## Text section
In 1959, in the Ypsilanti State Hospital in Michigan, there lived three men who each believed that they were the biblical figure Jesus Christ.
Each of the men had been diagnosed with schizophrenia, and would soon be the subject of an ethically dubious and at times distressing experiment by their psychologist Milton Rokeach. Rokeach believed he could break their delusions by getting all three together, prompting them to question their identity as God's only son.
As such, the three were moved to the same ward and held many meetings together under Rokeach's supervision, to play out what was at best a mediocre sitcom idea at Rokeach's request.
The first meeting was – as you'd probably expect – a little tense. These men were unshakably convinced of who they were, and so when confronted with someone else claiming their identity, the three became hostile to who they believed were imposters.
"I'm telling you I'm God!" the patient Joseph yelled, while Clyde protested that he was God. The third "Jesus", Leon, said nothing until the end of the first session, calling it "mental torture".
Nevertheless, all three showed up to the sessions when asked, though to no avail. Rather than questioning their own belief that they were Jesus, they would incorporate the other two into their delusional beliefs. Clyde believed that the other two were "not really alive," adding "the machines in them are talking. Take the machines out of them and they won't talk anything. You can't kill the ones with machines in them."
Joseph believed himself to be God, and that the other two were "patients in a mental hospital and their being patients proves they are insane". Leon, seemingly the more amicable of the three, believed that the other two were lesser gods, or occasionally reincarnations of Captain Davy Jones and the King Mathius. Each of them believed that they had created the others.

## Source information
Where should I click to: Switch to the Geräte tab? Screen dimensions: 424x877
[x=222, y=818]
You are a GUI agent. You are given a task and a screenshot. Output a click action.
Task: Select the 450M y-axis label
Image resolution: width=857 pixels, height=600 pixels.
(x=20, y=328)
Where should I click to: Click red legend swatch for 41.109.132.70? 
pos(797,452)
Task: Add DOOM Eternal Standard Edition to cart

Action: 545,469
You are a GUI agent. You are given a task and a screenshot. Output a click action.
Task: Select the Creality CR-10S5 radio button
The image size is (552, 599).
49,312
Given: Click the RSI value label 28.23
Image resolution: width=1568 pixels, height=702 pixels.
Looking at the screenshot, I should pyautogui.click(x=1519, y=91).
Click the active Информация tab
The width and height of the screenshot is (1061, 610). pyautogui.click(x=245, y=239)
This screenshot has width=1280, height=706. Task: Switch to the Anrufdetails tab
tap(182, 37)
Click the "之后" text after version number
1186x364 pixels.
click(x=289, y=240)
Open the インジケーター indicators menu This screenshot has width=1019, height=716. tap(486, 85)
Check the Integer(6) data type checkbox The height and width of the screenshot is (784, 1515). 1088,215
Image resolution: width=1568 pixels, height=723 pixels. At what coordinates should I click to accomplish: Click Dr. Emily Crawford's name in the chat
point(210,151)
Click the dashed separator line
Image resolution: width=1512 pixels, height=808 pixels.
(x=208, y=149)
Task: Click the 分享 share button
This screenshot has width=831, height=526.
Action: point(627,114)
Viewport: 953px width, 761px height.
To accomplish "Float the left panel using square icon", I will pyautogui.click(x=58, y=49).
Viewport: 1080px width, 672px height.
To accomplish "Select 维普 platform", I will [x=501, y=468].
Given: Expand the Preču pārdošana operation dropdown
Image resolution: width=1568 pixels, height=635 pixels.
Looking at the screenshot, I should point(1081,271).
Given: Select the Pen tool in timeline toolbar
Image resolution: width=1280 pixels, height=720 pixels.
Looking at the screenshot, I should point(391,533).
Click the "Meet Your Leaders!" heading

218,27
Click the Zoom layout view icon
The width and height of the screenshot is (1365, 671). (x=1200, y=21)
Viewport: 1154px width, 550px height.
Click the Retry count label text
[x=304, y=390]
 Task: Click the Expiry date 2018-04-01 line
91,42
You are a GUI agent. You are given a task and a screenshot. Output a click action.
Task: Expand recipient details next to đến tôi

## Task to carry out
Return the full passage above about the three hospital patients who each believed he was Jesus Christ, word for word and unchanged.

## Exercise answer
In 1959, in the Ypsilanti State Hospital in Michigan, there lived three men who each believed that they were the biblical figure Jesus Christ.
Each of the men had been diagnosed with schizophrenia, and would soon be the subject of an ethically dubious and at times distressing experiment by their psychologist Milton Rokeach. Rokeach believed he could break their delusions by getting all three together, prompting them to question their identity as God's only son.
As such, the three were moved to the same ward and held many meetings together under Rokeach's supervision, to play out what was at best a mediocre sitcom idea at Rokeach's request.
The first meeting was – as you'd probably expect – a little tense. These men were unshakably convinced of who they were, and so when confronted with someone else claiming their identity, the three became hostile to who they believed were imposters.
"I'm telling you I'm God!" the patient Joseph yelled, while Clyde protested that he was God. The third "Jesus", Leon, said nothing until the end of the first session, calling it "mental torture".
Nevertheless, all three showed up to the sessions when asked, though to no avail. Rather than questioning their own belief that they were Jesus, they would incorporate the other two into their delusional beliefs. Clyde believed that the other two were "not really alive," adding "the machines in them are talking. Take the machines out of them and they won't talk anything. You can't kill the ones with machines in them."
Joseph believed himself to be God, and that the other two were "patients in a mental hospital and their being patients proves they are insane". Leon, seemingly the more amicable of the three, believed that the other two were lesser gods, or occasionally reincarnations of Captain Davy Jones and the King Mathius. Each of them believed that they had created the others.